* Material supplied
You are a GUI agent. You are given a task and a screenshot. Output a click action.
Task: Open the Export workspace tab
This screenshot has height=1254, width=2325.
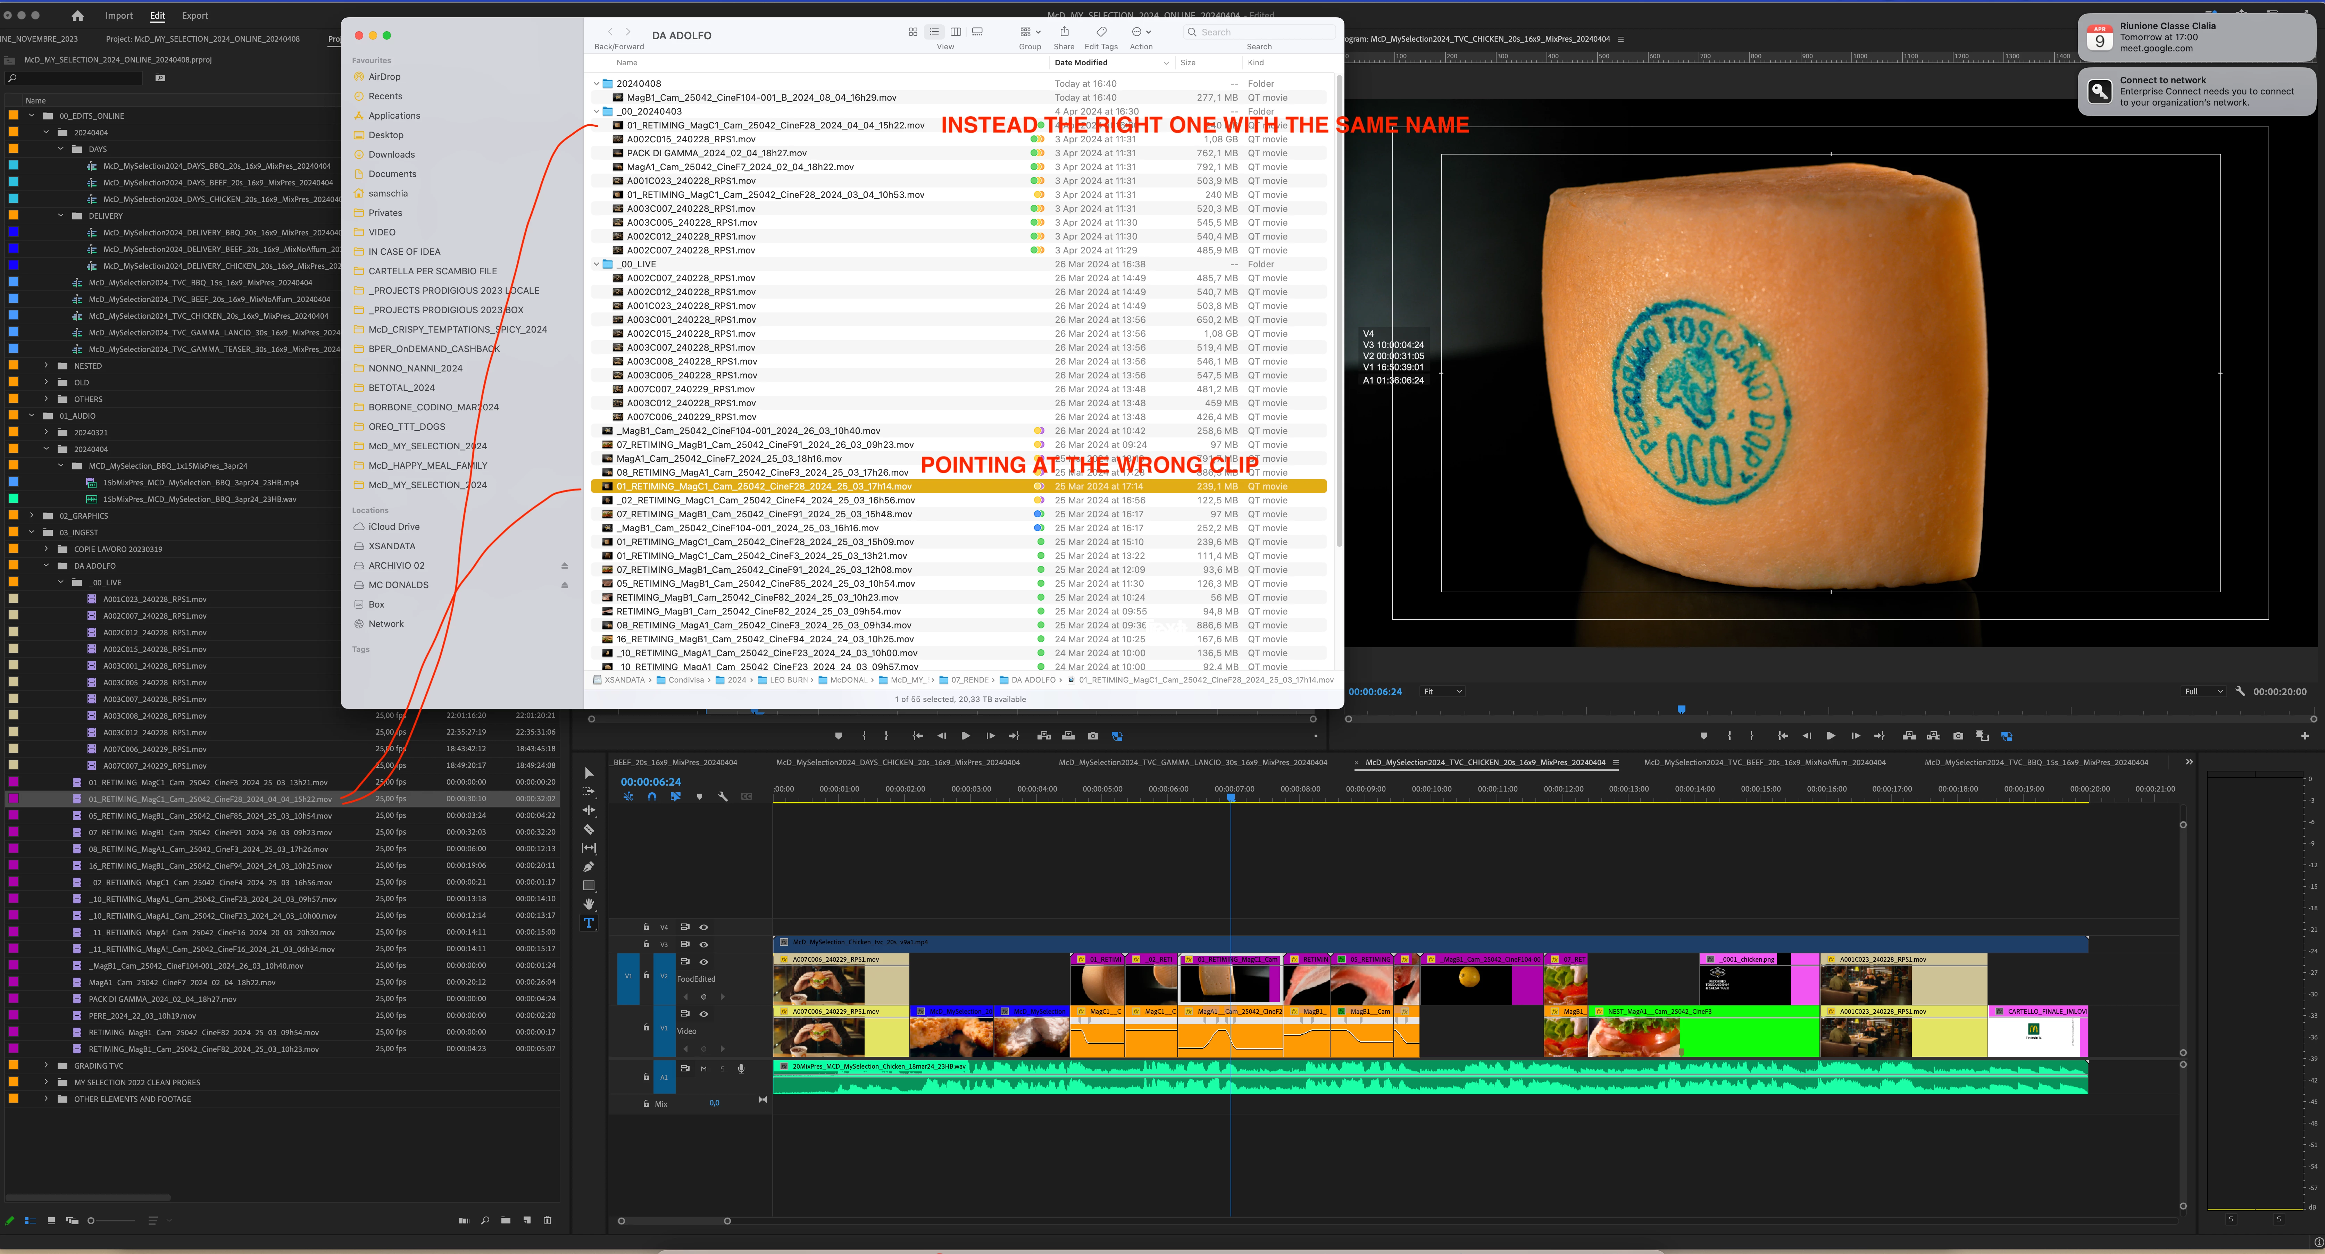(x=195, y=15)
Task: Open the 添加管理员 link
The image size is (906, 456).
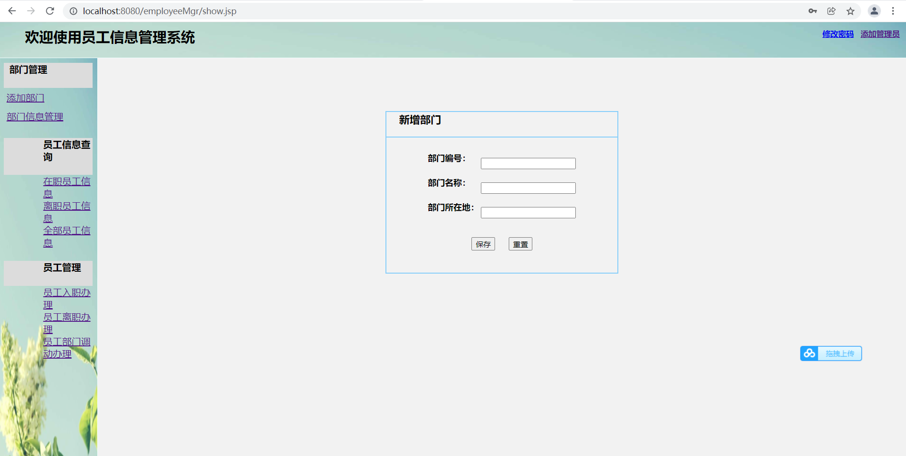Action: pyautogui.click(x=880, y=34)
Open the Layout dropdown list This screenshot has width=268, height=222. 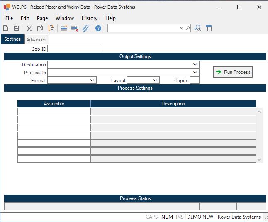[155, 81]
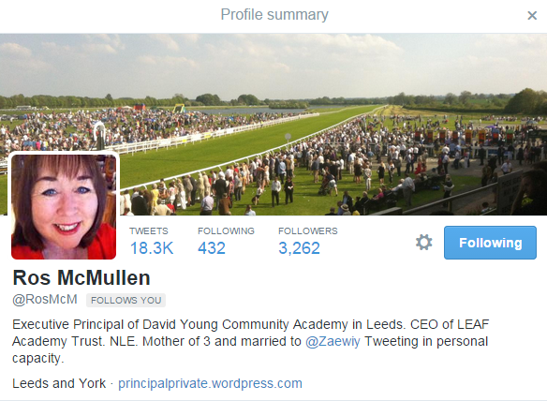Image resolution: width=547 pixels, height=401 pixels.
Task: Visit principalprivate.wordpress.com website link
Action: click(210, 383)
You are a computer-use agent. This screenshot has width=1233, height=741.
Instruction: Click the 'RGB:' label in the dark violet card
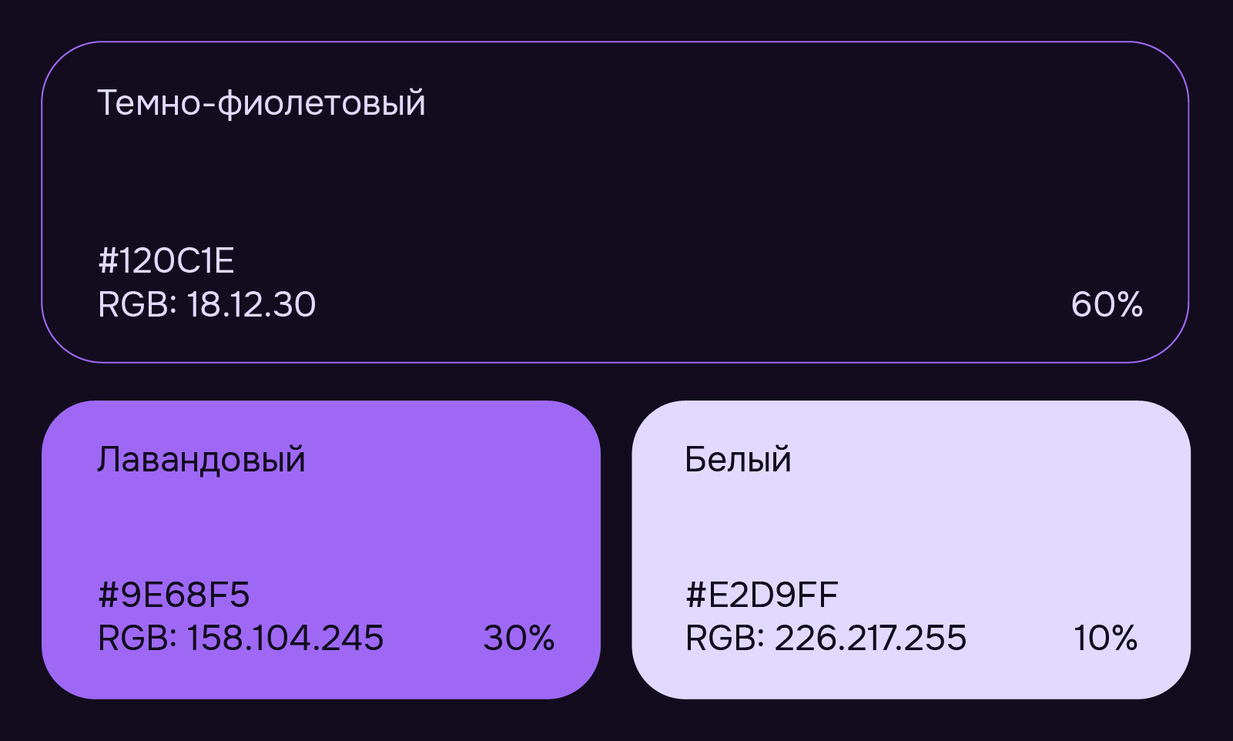pyautogui.click(x=137, y=305)
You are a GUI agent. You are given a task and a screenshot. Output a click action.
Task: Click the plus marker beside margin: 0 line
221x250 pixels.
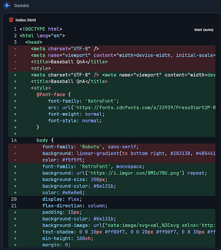pyautogui.click(x=15, y=245)
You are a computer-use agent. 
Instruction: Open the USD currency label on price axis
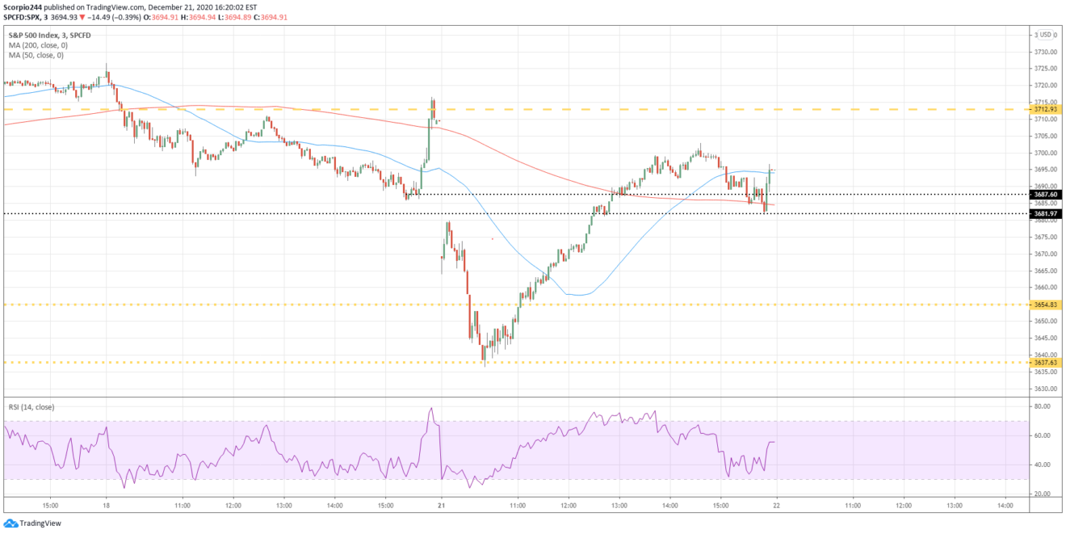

* Directions for this task
Gather every line of the data above that contains the word "computer". Case counts.

* Response for this exercise
You are a computer-use agent. This screenshot has width=1233, height=741.
You are a computer-use agent. 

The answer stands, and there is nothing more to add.